Now if it were just ungrateful and self-loathing college kids from the suburbs complaining about how unfair it is that corporations actually make profits for the products they sell, I'd sleep much sounder at night. Those same kids will soon get a job, have a family, and generally accept the fact that while their liberal professors' ideas sounded nice around a table at the campus coffee shop, the rest of the country is forced to (in spite of people like their Professor Marx-admirer) live in a world of economic realities where having A take from B to give to C no longer seems as fair and tolerant.
When you feel (because you've been told or led to believe) that you are owed cheap gas, it becomes morally reprehensible not to complain about the $4 per gallon price tag. Forget the fact that we pay less for gas than any 1st world nation on the planet. Forget that Exxon alone paid more in taxes ($28 billion) last year than did the bottom half (that's 50% for my fellow products of the public school system) of income earners in the United States. Forget the fact that the primary plan being touted (Gas Tax Holiday) to "fix" the price increases will ensure further fuel-related economic woes.
The truth is that candidates need votes, voters have been taught to value the "stuff" their government gives them over its being run efficiently and competently, and Hollywood doesn’t make any poignant flicks about the Fortune 500 Company that couldn’t afford to hire more employees or invest in more Research & Development due to increased tax burden. (They just make movies about the evil corporations that move to another country after the movie's liberal director’s presidential candidate-of-choice’s policies force them to relocate.)

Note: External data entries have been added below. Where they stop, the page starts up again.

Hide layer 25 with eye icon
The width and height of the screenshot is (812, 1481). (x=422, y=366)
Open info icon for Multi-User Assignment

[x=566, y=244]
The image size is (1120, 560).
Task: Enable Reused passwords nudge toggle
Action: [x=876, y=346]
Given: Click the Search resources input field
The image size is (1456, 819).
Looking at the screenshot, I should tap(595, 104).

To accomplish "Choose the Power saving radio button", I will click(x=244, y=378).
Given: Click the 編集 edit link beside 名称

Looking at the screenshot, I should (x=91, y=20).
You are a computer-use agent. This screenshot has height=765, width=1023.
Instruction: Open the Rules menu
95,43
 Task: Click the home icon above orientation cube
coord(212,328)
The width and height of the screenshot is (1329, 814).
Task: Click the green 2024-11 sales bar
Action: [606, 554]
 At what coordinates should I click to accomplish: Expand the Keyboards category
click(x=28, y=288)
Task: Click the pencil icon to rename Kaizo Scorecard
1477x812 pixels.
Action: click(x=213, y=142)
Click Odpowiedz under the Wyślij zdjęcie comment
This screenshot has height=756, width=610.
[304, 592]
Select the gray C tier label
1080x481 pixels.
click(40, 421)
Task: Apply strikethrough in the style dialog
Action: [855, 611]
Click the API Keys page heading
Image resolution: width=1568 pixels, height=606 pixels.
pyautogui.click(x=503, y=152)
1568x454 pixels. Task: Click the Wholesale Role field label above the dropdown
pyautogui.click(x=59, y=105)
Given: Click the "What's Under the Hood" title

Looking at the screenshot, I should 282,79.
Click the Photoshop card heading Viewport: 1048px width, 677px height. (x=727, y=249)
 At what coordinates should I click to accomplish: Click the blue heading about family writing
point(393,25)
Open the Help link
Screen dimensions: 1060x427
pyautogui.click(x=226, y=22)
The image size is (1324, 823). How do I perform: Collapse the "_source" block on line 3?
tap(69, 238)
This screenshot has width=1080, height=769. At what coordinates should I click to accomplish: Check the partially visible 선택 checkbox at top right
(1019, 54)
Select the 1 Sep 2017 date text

The views expressed in this
article are those of R.J. Moeller only and do not represent
the views of Nolan Chart, LLC or its affiliates. R.J. Moeller is
solely responsible for the contents of this article and is not an
employee or otherwise affiliated with Nolan Chart, LLC in his/her role as a columnist.
I'm no McCain fan-far from it...but is he not calling for the abolition of the gas tax at the Federal level? Hill is the one saying the gas companies should pay for it....though I'd not be surprised if McCain goes that way as well.
It would nationalize oil companies...end of story.